## Instructions to follow
Reproduce every record exactly as given.

Stored data
= Beginning of Section =
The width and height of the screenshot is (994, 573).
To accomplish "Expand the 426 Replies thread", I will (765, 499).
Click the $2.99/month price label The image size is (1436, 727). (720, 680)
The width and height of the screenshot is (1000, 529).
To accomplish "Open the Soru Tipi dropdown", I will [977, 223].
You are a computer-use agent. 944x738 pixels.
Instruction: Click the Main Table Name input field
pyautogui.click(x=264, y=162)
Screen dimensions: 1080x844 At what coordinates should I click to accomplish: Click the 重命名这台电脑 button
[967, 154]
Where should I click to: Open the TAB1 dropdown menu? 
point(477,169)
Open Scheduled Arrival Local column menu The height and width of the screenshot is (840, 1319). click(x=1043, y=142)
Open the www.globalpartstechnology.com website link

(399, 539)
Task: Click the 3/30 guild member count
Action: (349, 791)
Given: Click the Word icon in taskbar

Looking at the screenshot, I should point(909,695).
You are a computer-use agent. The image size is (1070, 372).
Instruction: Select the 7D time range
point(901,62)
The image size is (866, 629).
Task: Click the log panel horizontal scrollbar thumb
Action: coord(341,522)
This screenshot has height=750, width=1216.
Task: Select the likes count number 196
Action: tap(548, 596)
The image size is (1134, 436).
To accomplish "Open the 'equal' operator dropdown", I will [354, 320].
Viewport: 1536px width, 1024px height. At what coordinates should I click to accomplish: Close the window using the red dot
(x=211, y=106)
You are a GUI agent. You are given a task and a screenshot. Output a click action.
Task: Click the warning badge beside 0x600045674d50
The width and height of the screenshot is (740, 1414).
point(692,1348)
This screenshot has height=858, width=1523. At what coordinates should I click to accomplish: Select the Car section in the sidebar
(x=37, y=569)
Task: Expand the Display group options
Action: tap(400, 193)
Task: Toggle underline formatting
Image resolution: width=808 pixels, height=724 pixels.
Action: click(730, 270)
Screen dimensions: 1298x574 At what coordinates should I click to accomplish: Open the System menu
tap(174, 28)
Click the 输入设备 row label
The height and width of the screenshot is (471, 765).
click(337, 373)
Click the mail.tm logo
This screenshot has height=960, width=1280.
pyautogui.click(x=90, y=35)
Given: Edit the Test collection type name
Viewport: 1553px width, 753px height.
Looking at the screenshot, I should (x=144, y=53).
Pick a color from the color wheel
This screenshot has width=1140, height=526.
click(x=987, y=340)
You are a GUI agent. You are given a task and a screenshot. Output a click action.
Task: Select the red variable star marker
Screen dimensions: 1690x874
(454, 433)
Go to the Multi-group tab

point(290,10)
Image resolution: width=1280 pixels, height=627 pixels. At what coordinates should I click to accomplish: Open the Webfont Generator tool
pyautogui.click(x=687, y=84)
= End of Section =
## Exercise solution
The width and height of the screenshot is (994, 573).
To accomplish "Expand the 426 Replies thread", I will (765, 499).
Click the $2.99/month price label The image size is (1436, 727). (720, 680)
The width and height of the screenshot is (1000, 529).
To accomplish "Open the Soru Tipi dropdown", I will [977, 223].
You are a computer-use agent. 944x738 pixels.
Instruction: Click the Main Table Name input field
pyautogui.click(x=264, y=162)
Screen dimensions: 1080x844 At what coordinates should I click to accomplish: Click the 重命名这台电脑 button
[967, 154]
Where should I click to: Open the TAB1 dropdown menu? 
point(477,169)
Open Scheduled Arrival Local column menu The height and width of the screenshot is (840, 1319). click(x=1043, y=142)
Open the www.globalpartstechnology.com website link

(399, 539)
Task: Click the 3/30 guild member count
Action: (349, 791)
Given: Click the Word icon in taskbar

Looking at the screenshot, I should point(909,695).
You are a computer-use agent. The image size is (1070, 372).
Instruction: Select the 7D time range
point(901,62)
The image size is (866, 629).
Task: Click the log panel horizontal scrollbar thumb
Action: coord(341,522)
This screenshot has height=750, width=1216.
Task: Select the likes count number 196
Action: tap(548, 596)
The image size is (1134, 436).
To accomplish "Open the 'equal' operator dropdown", I will [354, 320].
Viewport: 1536px width, 1024px height. At what coordinates should I click to accomplish: Close the window using the red dot
(x=211, y=106)
You are a GUI agent. You are given a task and a screenshot. Output a click action.
Task: Click the warning badge beside 0x600045674d50
The width and height of the screenshot is (740, 1414).
point(692,1348)
This screenshot has height=858, width=1523. At what coordinates should I click to accomplish: Select the Car section in the sidebar
(x=37, y=569)
Task: Expand the Display group options
Action: tap(400, 193)
Task: Toggle underline formatting
Image resolution: width=808 pixels, height=724 pixels.
Action: click(730, 270)
Screen dimensions: 1298x574 At what coordinates should I click to accomplish: Open the System menu
tap(174, 28)
Click the 输入设备 row label
The height and width of the screenshot is (471, 765).
click(337, 373)
Click the mail.tm logo
This screenshot has height=960, width=1280.
pyautogui.click(x=90, y=35)
Given: Edit the Test collection type name
Viewport: 1553px width, 753px height.
Looking at the screenshot, I should (x=144, y=53).
Pick a color from the color wheel
This screenshot has width=1140, height=526.
click(x=987, y=340)
You are a GUI agent. You are given a task and a screenshot. Output a click action.
Task: Select the red variable star marker
Screen dimensions: 1690x874
(454, 433)
Go to the Multi-group tab

point(290,10)
Image resolution: width=1280 pixels, height=627 pixels. At what coordinates should I click to accomplish: Open the Webfont Generator tool
pyautogui.click(x=687, y=84)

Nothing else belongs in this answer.